-- STATED TASK A --
In the account of studying for the exam, how long after the second failure was the exam rescheduled?
-- STATED TASK B --
Reproduce the account of studying for the exam word for word, starting at "I also got into" and ending at "a boring textbook.".
-- STATED TASK C --
Take the account of retaking the exam further, picking up after its last sentence.

-- DOCUMENT PASSAGE --
══════════════════════════════

I also got into a rut, following a similar approach to what I had used the first time. I copied notes, made flash cards, and watched some videos. While I thought that studying for more hours would help, it ended up being redundant and, not shockingly, ineffective and overall a waste of time.

What I really needed at the time was a variety of different angles from which to learn the material, such as stories about the content, games, and audio recordings, along with easy to understand charts which would help solidify the material and make it stick. I really needed to see the material from another view, rather than through a boring textbook.

Following the saga that was failing for the second time. I immediately rescheduled my exam for exactly one month later. I also found out about Pass the OT, which revamped my entire study process by offering more structure, new questions, easy to understand rationale, and even an assessment test that really helped me focus my studying on what i needed to learn most.

I also worked with one of their tutors, who helped me lower my anxiety and increase my confidence. During each one-hour tutoring session, my tutor helped me focus on my areas of weakness, guided me through interventions related to that topic, and helped me break down questions, especially when two answer choices both seemed correct.

══════════════════════════════

-- SUPPLIED INFORMATION --

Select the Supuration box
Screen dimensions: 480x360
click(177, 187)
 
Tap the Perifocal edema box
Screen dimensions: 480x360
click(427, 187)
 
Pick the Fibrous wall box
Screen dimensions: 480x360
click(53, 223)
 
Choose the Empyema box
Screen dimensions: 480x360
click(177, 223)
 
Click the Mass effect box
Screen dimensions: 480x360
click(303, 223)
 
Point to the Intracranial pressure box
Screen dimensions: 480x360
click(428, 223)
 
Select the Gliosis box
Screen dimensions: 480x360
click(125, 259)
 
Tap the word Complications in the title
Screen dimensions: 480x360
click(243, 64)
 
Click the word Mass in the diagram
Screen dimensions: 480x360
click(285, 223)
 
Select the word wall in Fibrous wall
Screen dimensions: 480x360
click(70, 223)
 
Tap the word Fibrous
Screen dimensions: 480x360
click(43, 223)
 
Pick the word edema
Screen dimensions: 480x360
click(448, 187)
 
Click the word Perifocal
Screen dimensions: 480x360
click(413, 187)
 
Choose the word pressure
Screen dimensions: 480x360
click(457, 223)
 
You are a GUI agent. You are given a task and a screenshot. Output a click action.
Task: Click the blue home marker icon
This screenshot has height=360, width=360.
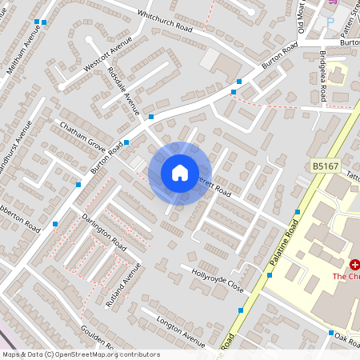180,173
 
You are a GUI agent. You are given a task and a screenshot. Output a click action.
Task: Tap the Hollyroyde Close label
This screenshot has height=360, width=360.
217,279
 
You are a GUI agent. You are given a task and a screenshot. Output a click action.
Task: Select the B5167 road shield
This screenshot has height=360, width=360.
322,166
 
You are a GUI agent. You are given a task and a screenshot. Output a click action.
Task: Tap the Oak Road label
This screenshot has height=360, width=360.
346,337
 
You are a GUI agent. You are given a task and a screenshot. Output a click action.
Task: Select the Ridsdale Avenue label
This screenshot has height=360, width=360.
122,89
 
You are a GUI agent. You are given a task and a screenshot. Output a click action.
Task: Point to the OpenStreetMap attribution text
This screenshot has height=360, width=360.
80,354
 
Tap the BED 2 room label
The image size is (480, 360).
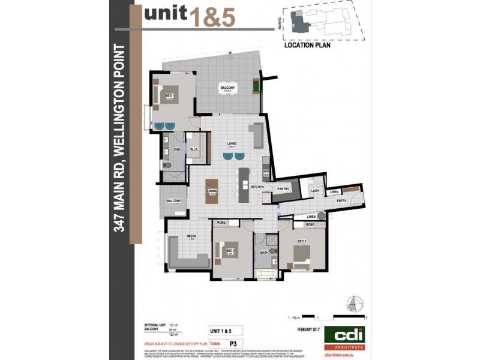[x=229, y=251]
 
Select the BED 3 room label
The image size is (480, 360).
[x=302, y=242]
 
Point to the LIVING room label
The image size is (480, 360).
[x=232, y=143]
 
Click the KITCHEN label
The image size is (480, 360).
[x=257, y=187]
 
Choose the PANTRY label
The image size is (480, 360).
[x=284, y=190]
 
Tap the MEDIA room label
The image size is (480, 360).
[x=192, y=236]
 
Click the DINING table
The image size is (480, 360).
[x=212, y=190]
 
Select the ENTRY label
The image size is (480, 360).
[x=341, y=202]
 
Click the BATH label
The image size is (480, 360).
[x=265, y=253]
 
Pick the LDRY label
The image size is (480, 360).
[x=314, y=191]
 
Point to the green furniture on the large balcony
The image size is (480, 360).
[x=257, y=86]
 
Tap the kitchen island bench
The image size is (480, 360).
[x=244, y=185]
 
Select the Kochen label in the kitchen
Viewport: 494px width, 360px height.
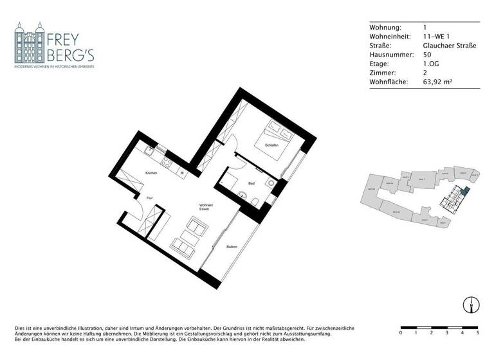click(x=151, y=174)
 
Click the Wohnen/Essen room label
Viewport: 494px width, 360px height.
click(x=206, y=206)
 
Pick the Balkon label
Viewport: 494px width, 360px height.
click(x=232, y=247)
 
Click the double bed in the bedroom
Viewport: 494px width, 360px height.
click(x=277, y=137)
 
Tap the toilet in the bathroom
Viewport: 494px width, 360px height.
click(x=256, y=203)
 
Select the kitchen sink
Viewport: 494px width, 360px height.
click(x=149, y=152)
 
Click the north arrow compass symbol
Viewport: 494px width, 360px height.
click(x=470, y=305)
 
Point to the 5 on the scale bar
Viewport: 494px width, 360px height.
click(x=477, y=333)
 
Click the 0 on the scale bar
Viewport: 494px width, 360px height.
click(x=401, y=333)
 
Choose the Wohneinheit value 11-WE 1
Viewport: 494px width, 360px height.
click(x=435, y=37)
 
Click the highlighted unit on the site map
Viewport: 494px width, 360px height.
click(x=465, y=191)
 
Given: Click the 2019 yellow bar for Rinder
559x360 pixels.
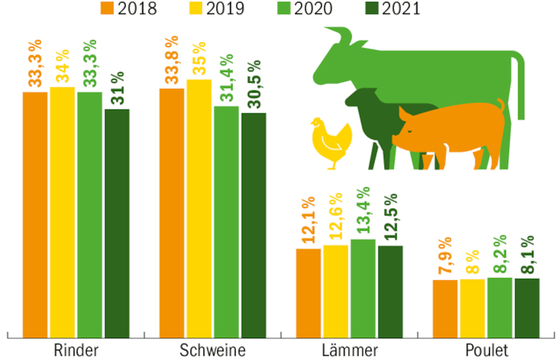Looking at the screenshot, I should point(62,209).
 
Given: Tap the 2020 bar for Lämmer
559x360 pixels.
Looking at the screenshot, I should point(363,287).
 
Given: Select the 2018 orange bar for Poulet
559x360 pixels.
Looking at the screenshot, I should point(445,307).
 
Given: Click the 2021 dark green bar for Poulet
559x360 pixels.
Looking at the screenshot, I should point(526,306).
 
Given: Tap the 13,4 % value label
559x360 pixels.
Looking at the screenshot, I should point(363,213).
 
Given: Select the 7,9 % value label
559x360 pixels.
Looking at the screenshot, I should point(445,253).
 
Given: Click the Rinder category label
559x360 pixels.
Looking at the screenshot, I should point(75,349).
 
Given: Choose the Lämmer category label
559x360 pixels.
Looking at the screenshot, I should point(350,349).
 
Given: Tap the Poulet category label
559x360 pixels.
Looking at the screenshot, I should point(487,349).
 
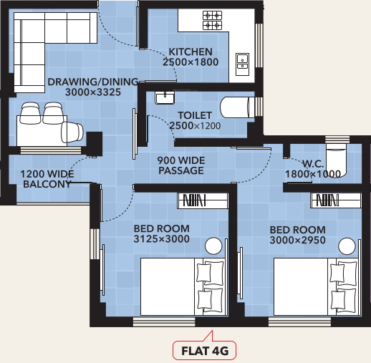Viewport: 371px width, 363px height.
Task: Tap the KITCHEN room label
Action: pyautogui.click(x=191, y=52)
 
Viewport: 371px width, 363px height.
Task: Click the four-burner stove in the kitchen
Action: pyautogui.click(x=213, y=19)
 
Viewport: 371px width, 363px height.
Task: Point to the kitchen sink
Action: pyautogui.click(x=241, y=61)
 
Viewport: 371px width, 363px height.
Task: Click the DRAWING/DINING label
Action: pyautogui.click(x=85, y=82)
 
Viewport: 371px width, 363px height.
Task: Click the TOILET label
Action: pyautogui.click(x=194, y=115)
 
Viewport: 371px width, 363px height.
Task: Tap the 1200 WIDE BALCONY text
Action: pyautogui.click(x=46, y=179)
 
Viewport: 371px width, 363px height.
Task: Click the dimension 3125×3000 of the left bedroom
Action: pyautogui.click(x=161, y=240)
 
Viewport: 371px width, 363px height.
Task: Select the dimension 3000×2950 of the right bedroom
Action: pyautogui.click(x=297, y=241)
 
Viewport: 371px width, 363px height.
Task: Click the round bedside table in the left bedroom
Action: pyautogui.click(x=214, y=247)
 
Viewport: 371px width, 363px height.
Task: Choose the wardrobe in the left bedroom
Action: pyautogui.click(x=203, y=200)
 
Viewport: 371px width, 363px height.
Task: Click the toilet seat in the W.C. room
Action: pyautogui.click(x=335, y=159)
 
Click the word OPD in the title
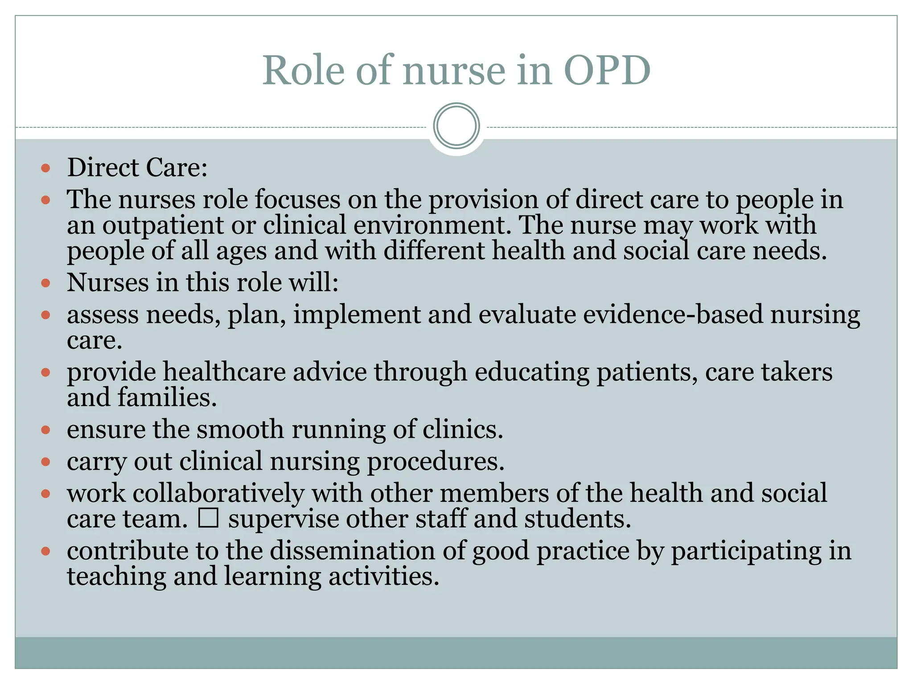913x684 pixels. [x=607, y=70]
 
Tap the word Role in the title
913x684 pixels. [x=303, y=70]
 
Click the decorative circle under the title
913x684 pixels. [x=456, y=126]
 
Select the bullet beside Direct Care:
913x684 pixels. [x=45, y=168]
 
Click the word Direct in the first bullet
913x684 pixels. [x=103, y=168]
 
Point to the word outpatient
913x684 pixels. [x=163, y=225]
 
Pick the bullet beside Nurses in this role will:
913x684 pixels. [x=45, y=283]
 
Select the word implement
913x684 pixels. [x=357, y=315]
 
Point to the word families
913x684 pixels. [x=167, y=397]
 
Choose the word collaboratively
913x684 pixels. [x=218, y=493]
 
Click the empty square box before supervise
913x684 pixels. [x=208, y=518]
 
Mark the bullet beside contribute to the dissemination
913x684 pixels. [x=45, y=552]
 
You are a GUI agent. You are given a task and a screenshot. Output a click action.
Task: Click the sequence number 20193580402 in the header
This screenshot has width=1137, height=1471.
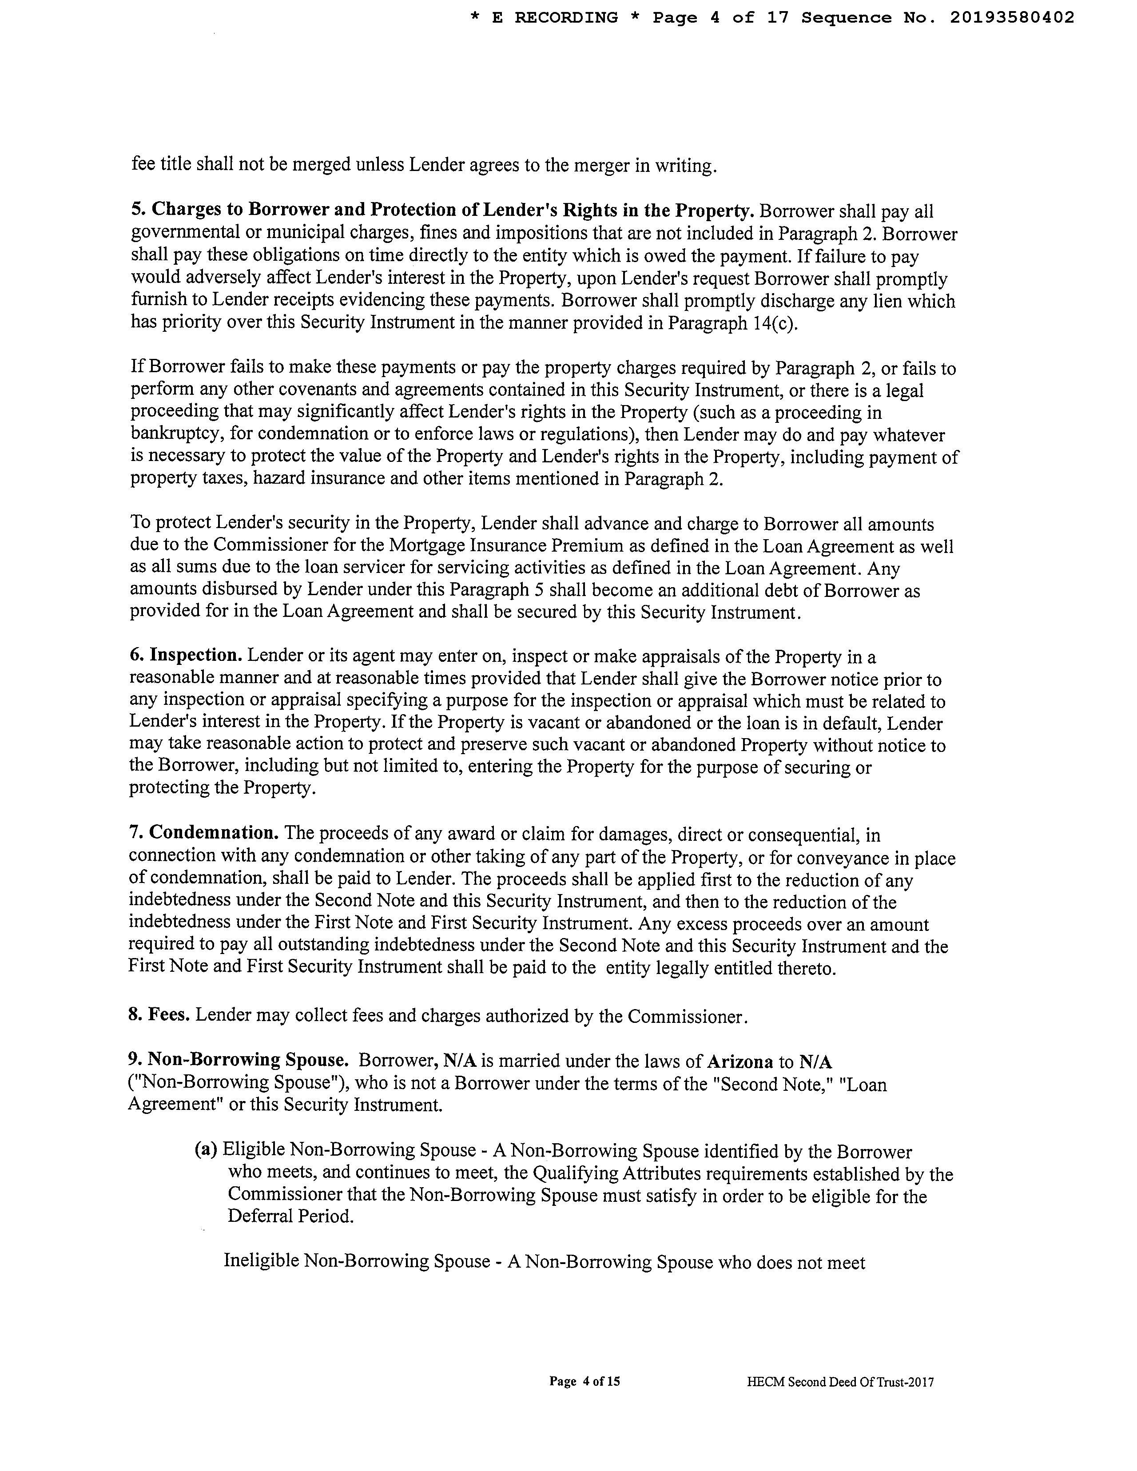(x=1012, y=18)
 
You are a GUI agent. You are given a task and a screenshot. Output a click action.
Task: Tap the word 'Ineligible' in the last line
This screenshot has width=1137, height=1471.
(x=261, y=1261)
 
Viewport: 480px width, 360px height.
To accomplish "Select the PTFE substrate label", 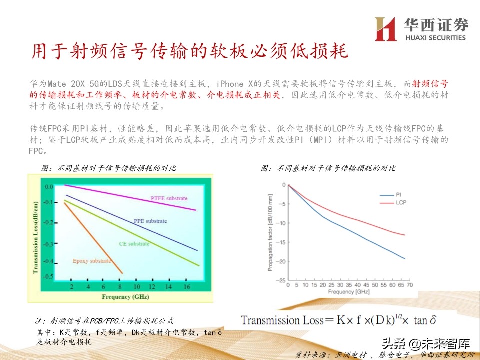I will click(170, 198).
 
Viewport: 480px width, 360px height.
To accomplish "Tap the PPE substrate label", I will click(150, 221).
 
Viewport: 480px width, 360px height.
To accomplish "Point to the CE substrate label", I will click(134, 244).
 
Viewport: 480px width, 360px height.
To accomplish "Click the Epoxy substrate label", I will click(92, 261).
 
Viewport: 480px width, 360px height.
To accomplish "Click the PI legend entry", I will click(400, 195).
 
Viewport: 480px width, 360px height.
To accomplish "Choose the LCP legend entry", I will click(402, 203).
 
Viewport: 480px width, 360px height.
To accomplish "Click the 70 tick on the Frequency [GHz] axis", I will click(410, 285).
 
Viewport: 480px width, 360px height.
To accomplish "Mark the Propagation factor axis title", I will click(270, 234).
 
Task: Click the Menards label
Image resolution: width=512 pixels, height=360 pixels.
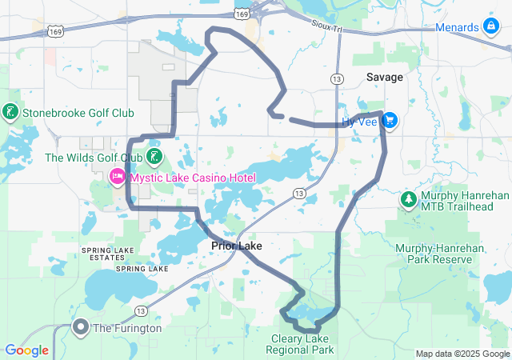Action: (457, 27)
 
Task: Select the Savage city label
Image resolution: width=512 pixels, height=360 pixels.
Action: (385, 77)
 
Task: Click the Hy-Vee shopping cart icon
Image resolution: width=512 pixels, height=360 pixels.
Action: (390, 121)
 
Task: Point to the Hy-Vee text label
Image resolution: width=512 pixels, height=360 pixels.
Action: (359, 122)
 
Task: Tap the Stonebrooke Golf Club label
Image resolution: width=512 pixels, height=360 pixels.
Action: (78, 113)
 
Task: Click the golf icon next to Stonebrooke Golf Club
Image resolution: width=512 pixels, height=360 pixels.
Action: (10, 112)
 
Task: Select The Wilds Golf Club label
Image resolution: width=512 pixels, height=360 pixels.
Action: (94, 157)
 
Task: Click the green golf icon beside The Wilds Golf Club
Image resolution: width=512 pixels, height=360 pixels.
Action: (154, 156)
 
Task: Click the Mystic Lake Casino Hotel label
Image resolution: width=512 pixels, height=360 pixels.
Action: (193, 177)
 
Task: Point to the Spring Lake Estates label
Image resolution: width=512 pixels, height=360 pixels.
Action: (109, 254)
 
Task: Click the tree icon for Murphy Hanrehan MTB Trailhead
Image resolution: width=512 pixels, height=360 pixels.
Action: (408, 198)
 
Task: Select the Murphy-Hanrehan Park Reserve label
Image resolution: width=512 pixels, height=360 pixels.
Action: (439, 254)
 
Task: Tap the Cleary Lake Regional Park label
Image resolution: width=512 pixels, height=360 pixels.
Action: (302, 345)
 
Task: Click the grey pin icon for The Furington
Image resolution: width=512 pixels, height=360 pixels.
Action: (81, 327)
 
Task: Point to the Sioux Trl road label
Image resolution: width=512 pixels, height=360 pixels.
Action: (326, 27)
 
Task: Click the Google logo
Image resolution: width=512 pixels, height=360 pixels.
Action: (26, 350)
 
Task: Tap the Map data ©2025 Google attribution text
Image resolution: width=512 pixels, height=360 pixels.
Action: (462, 354)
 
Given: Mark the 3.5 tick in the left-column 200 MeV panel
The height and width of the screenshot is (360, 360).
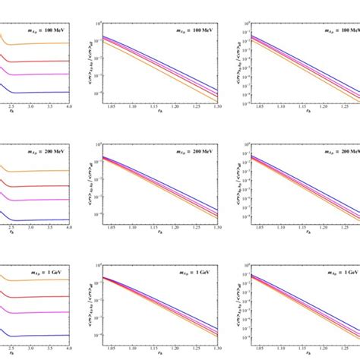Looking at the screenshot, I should (49, 227).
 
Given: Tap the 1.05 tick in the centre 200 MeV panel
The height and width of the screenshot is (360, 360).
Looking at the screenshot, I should (108, 227).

══════════════════════════════

-- RESPONSE A --
Exactly one month later.

-- RESPONSE B --
I also got into a rut, following a similar approach to what I had used the first time. I copied notes, made flash cards, and watched some videos. While I thought that studying for more hours would help, it ended up being redundant and, not shockingly, ineffective and overall a waste of time.

What I really needed at the time was a variety of different angles from which to learn the material, such as stories about the content, games, and audio recordings, along with easy to understand charts which would help solidify the material and make it stick. I really needed to see the material from another view, rather than through a boring textbook.

-- RESPONSE C --
I also put in a concentrated effort to take care of myself, and I tried to stop the stress before it began. Bike rides were my lifesaver, as were cookies and being gentle to my heart when I bombed a quiz. I ended up passing on my third attempt by 65 points. Though the process was intense, once I discovered Pass the OT, I immediately began to believe that I was on the right track and that the end was near. I wasn’t wrong, and though I can’t promise this journey isn’t hard or that it won’t make you feel worthless on some days, I can assure you that it’s not impossible and that you aren’t alone no matter what the research says.

What I Learned From My Mistakes:

-Reschedule the exam ASAP, but give yourself adequate time to properly prepare for the exam.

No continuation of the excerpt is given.